> Exercise prompt
Each line that contains the string "Weekly" counts once; report how many such lines appear in the data, as a number only.

[Start of Attachment]

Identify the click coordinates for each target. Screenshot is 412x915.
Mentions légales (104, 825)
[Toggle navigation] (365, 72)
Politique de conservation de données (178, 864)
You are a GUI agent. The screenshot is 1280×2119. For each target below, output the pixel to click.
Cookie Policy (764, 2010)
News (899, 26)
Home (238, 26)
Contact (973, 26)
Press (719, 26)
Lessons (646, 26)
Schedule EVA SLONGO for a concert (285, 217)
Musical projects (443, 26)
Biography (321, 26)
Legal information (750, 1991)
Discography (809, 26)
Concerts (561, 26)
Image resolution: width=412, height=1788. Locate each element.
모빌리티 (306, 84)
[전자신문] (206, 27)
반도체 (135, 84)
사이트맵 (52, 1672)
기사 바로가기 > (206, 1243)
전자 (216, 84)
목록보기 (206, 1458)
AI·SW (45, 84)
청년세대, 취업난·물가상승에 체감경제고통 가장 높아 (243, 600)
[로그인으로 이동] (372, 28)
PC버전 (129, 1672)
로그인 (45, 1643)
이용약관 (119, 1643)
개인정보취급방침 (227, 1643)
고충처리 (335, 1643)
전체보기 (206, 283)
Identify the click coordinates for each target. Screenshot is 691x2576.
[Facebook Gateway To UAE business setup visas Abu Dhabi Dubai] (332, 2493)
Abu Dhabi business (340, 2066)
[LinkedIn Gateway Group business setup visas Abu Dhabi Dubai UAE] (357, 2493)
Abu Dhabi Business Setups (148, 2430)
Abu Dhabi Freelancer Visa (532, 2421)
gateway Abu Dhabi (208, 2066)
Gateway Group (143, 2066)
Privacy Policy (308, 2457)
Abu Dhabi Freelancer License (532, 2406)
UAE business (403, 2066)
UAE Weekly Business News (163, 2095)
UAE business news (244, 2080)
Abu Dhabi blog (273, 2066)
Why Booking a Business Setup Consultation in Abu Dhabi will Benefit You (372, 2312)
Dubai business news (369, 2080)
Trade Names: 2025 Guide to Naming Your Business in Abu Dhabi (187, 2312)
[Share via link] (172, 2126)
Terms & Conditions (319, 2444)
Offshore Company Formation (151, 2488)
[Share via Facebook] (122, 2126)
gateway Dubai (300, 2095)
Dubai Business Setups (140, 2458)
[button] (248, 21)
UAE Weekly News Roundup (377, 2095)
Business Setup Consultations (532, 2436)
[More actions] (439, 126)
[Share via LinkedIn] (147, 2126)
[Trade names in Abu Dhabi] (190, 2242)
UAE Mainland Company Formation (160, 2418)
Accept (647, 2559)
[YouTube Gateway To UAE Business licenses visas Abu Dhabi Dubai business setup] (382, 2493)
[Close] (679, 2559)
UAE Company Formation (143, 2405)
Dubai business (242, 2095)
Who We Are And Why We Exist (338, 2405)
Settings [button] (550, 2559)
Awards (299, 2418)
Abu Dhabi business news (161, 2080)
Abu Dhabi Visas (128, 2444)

[End of Attachment]

> Result for this task
2